It is a mathematical fact that gasoline in the U.S. will eventually rise to $100 for a gallon (perhaps $130 for those interested in higher octane).

This is not fear-mongering, but basic arithmetic and economics. Here’s why.

The price of goods and labor is directly linked to money supply and market factors. This is not merely “supply and demand” economics, but an issue of overheating (or overleveraging) an economy by printing and/or borrowing too much money. When a government prints more money than the underlying economy is generating in real wealth, this is essentially a form of borrowing, often called “debt monetization.”

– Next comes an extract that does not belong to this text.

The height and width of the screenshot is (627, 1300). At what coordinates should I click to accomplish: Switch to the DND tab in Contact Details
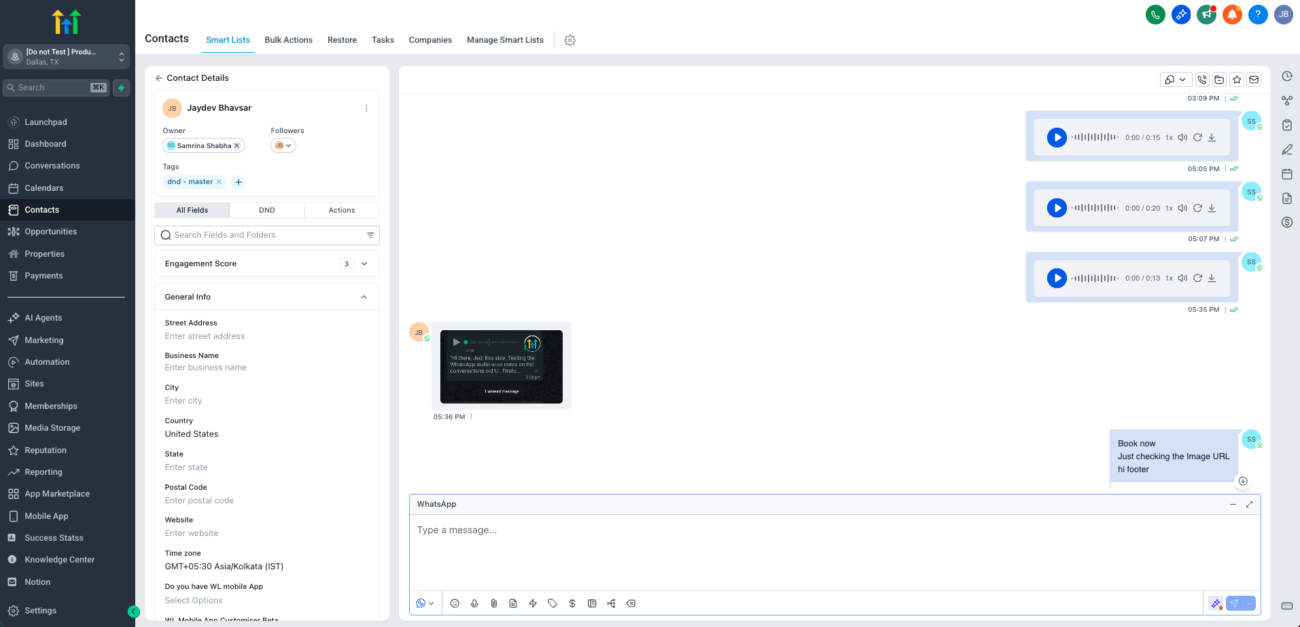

The United States has been doing this for decades, staving off the ordinary fluctuations in the economy punctuated by innovations and growth alternating with recessions – borrowing money in times of turmoil softens the blow, but also forestalls the consequences.

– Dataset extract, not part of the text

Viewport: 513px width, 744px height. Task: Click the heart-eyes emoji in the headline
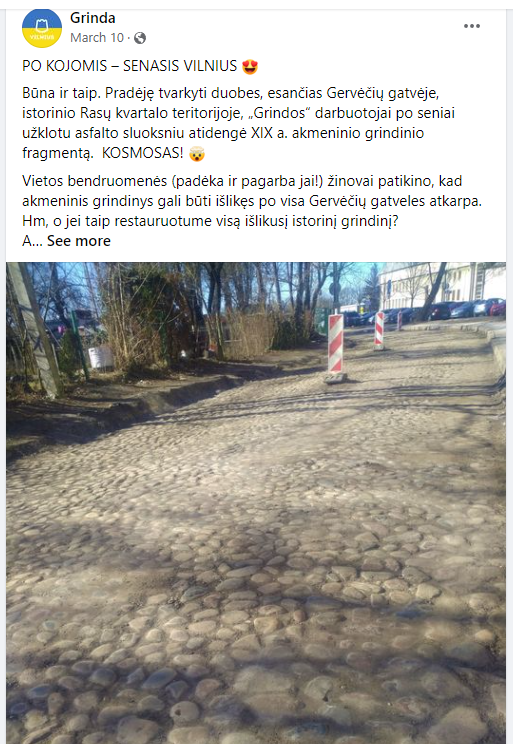(x=250, y=66)
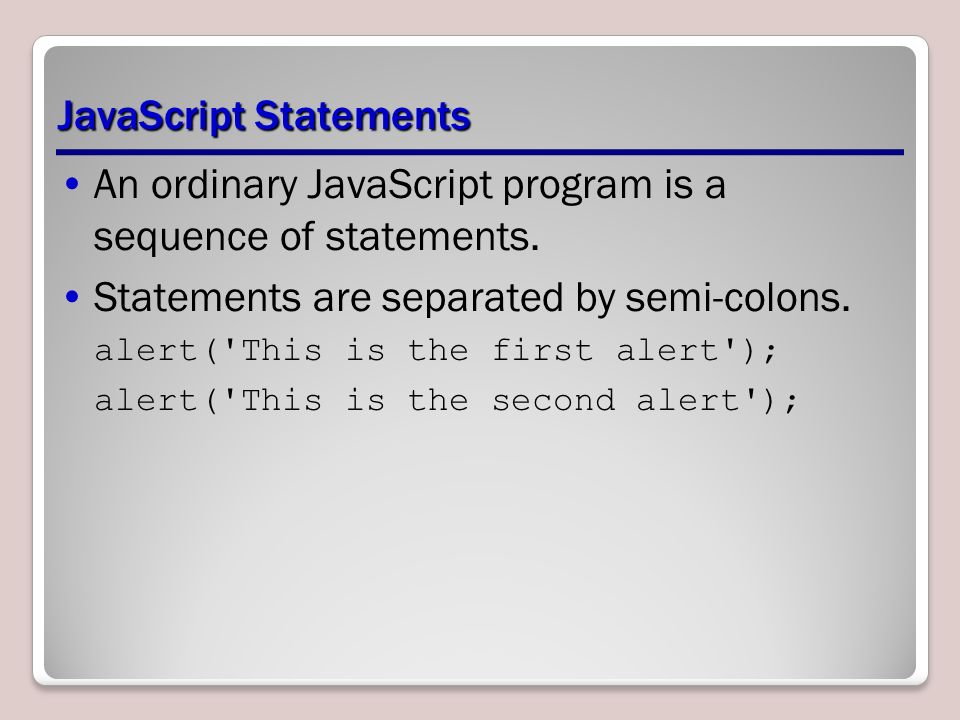
Task: Select the word "Statements" in the blue title
Action: (362, 115)
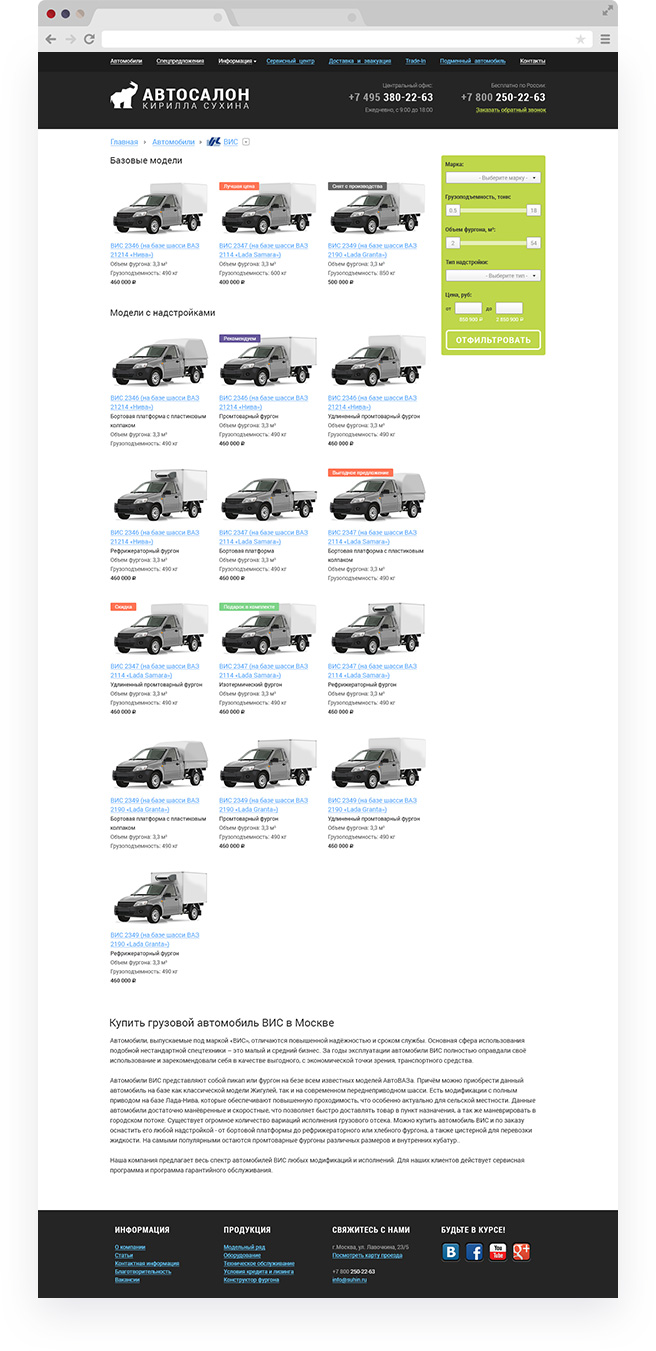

This is seen not just in the reckless Biden-Harris spending extravaganza masked by upside-down monikers such as “Build Back Better” or the “Inflation Reduction Act,” but across party lines and even centuries.

Notably, the largely forgotten S & L Crisis of the 1980s under the Reagan administration was never paid off: the proverbial can was simply kicked down the economic road (subject to compound interest, of course). The S & L debacle is estimated to have cost U.S. taxpayers some $132 billion, chump change by today’s debt measures. But that “crisis” caused the collapse of more than 1,000 U.S. banks and the insolvency of the Federal Savings and Loan Insurance Corporation.

That $132 billion in 1980s dollars has not yet been paid off – it was simply rolled into the national deficit, followed by decades of mostly deficit spending by both parties. The 2007-2008 financial crisis is estimated to have cost taxpayers some $498 billion, though President Obama famously lied to taxpayers in 2012, claiming the government recouped “every dime” used to rescue the banks he bailed out. Whatever the actual sum, it remains subsumed in the accumulated national federal deficit of about $35 trillion today.

Imagine running a household on infinite credit card debt, and you understand the federal government’s profligacy.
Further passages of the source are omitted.